Options: deduplicate_items=true

There is no error for specifying the "deduplicate_items" -flag. As
deduplication is not supported for indexes with numeric type, I expected the
index creation statement to error.


Re: BUG #16586: deduplicate_items=true can be configured for numeric indexes

От
Peter Geoghegan
Дата:
On Thu, Aug 20, 2020 at 4:52 AM PG Bug reporting form
<noreply@postgresql.org> wrote:
> There is no error for specifying the "deduplicate_items" -flag. As
> deduplication is not supported for indexes with numeric type, I expected the
> index creation statement to error.

I don't think that there should be an error. While the
"equalimage"-ness of an operator class (such as btree/numeric_ops) is
in theory static, in practice it could change in either direction. For
example, it's possible (though very unlikely) that somebody will make
the mistake of marking an operator class as equalimage/dedup safe when
they shouldn't have. If this actually happens, a REINDEX shouldn't
raise errors with the same spelling of REINDEX that worked the first
time (e.g. when restoring a dump).

The deduplicate_items storage parameter is kind of an advisory thing.
Deduplication is always applied selectively in unique indexes, even
though it might be slightly better to do so consistently with some
workloads. Also, it's possible that we'll find a way to make some of
the operator classes (though not btree/numeric_ops) deduplication safe
in the future. For example, we could teach container types to report
their "equalimage"-ness by invoking the underlying support function of
contained types. So you could use deduplication with a composite type,
provided it didn't contain unsafe scalar types like numeric.

In general I don't expect that users will consciously think about
deduplication very often -- it's supposed to have very little overhead
in cases that don't benefit, so it will probably fade into the
background even in installations where it provides a lot of benefit. I
don't expect many users will want to make sure that it's enabled in
one index but definitely not enabled in another.

With all of that said, it would be nice if I could raise a NOTICE or
even a WARNING here if and only if the user spelled out
"deduplicate_items = on". Hard to see how to do that with the current
design of reloptions, though, unless it's okay to show it even when
"deduplicate_items = on" was not specifically provided (I don't think
that it's okay). An index access method (such as nbtree) can tell
whether or not all storage params should come from the defaults by
checking if the rel's rd_options is NULL or not, but that's not the
same thing -- it'll be set when fillfactor was explicitly set, for
example.

--
Peter Geoghegan



Re: BUG #16586: deduplicate_items=true can be configured for numeric indexes

От
Matthias van de Meent
Дата:
On Sat, 22 Aug 2020 at 00:49, Peter Geoghegan <pg@bowt.ie> wrote:
>
> On Thu, Aug 20, 2020 at 4:52 AM PG Bug reporting form
> <noreply@postgresql.org> wrote:
> > There is no error for specifying the "deduplicate_items" -flag.

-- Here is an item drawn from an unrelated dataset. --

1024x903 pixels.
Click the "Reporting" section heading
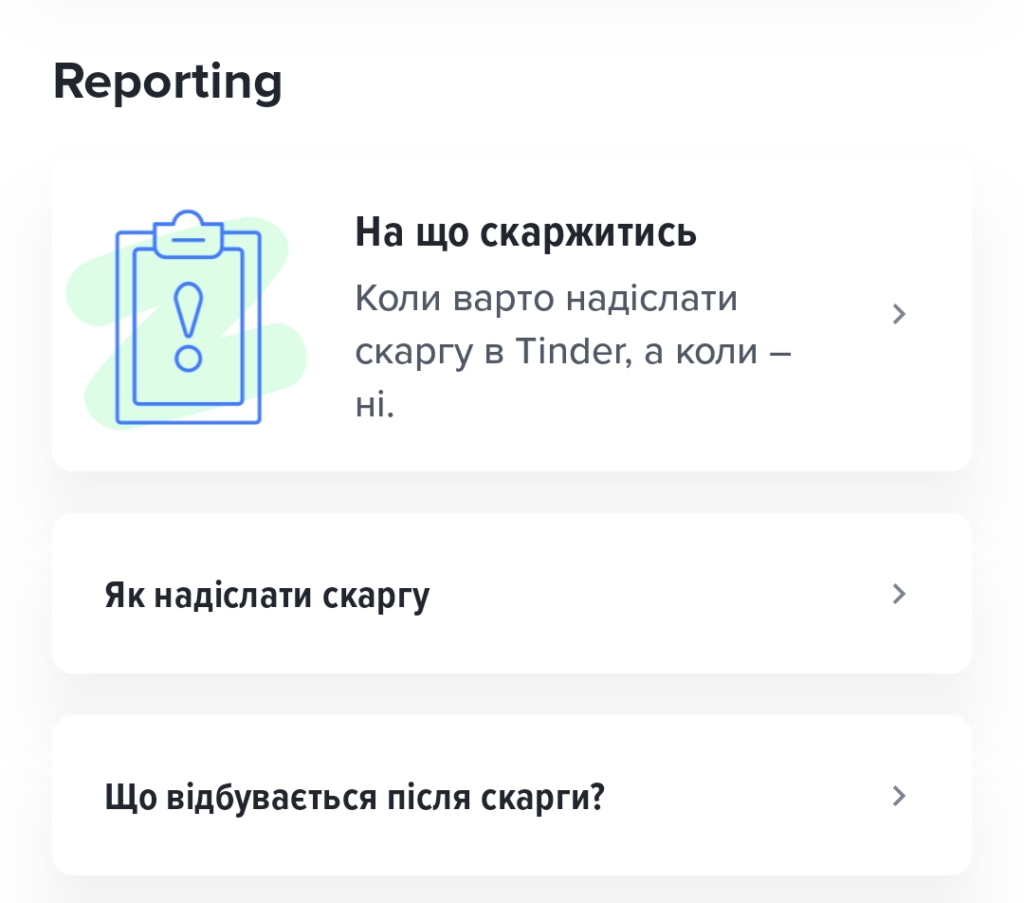[x=167, y=82]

As
> > deduplication is not supported for indexes with numeric type, I expected the
> > index creation statement to error.
>
> I don't think that there should be an error. While the
> "equalimage"-ness of an operator class (such as btree/numeric_ops) is
> in theory static, in practice it could change in either direction. For
> example, it's possible (though very unlikely) that somebody will make
> the mistake of marking an operator class as equalimage/dedup safe when
> they shouldn't have. If this actually happens, a REINDEX shouldn't
> raise errors with the same spelling of REINDEX that worked the first
> time (e.g. when restoring a dump).
>
> The deduplicate_items storage parameter is kind of an advisory thing.

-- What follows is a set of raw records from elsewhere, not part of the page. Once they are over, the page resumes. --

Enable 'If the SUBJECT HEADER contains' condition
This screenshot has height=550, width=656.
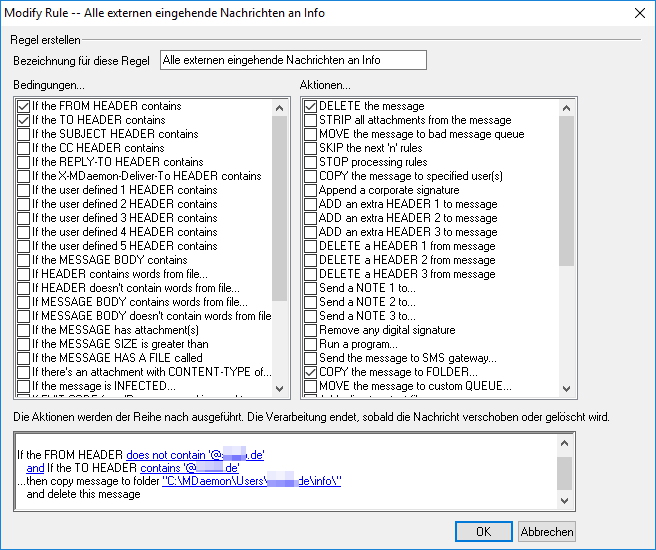[x=24, y=134]
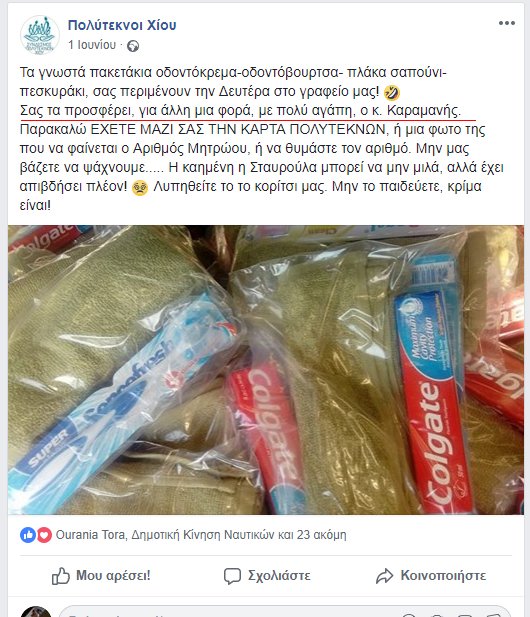Show the 23 ακόμη other reactors
The image size is (530, 617).
pyautogui.click(x=321, y=535)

The current documentation is quite unclear about that, as the flag
itself is documented as "Controls usage of the B-tree deduplication
technique described in Section 63.4.2.". A note "Even when configured,
the feature will not be used if it does not pass the limitations as
described in section 63.4.2" would help in preventing confusion.

> Deduplication is always applied selectively in unique indexes, even
> though it might be slightly better to do so consistently with some
> workloads. Also, it's possible that we'll find a way to make some of
> the operator classes (though not btree/numeric_ops) deduplication safe
> in the future. For example, we could teach container types to report
> their "equalimage"-ness by invoking the underlying support function of
> contained types. So you could use deduplication with a composite type,
> provided it didn't contain unsafe scalar types like numeric.
>
> In general I don't expect that users will consciously think about
> deduplication very often -- it's supposed to have very little overhead
> in cases that don't benefit, so it will probably fade into the
> background even in installations where it provides a lot of benefit. I
> don't expect many users will want to make sure that it's enabled in
> one index but definitely not enabled in another.
>
> With all of that said, it would be nice if I could raise a NOTICE or
> even a WARNING here if and only if the user spelled out
> "deduplicate_items = on". Hard to see how to do that with the current
> design of reloptions, though, unless it's okay to show it even when
> "deduplicate_items = on" was not specifically provided (I don't think
> that it's okay). An index access method (such as nbtree) can tell
> whether or not all storage params should come from the defaults by
> checking if the rel's rd_options is NULL or not, but that's not the
> same thing -- it'll be set when fillfactor was explicitly set, for
> example.

Thanks for the reply, it was very insightful.

- Matthias


> --
> Peter Geoghegan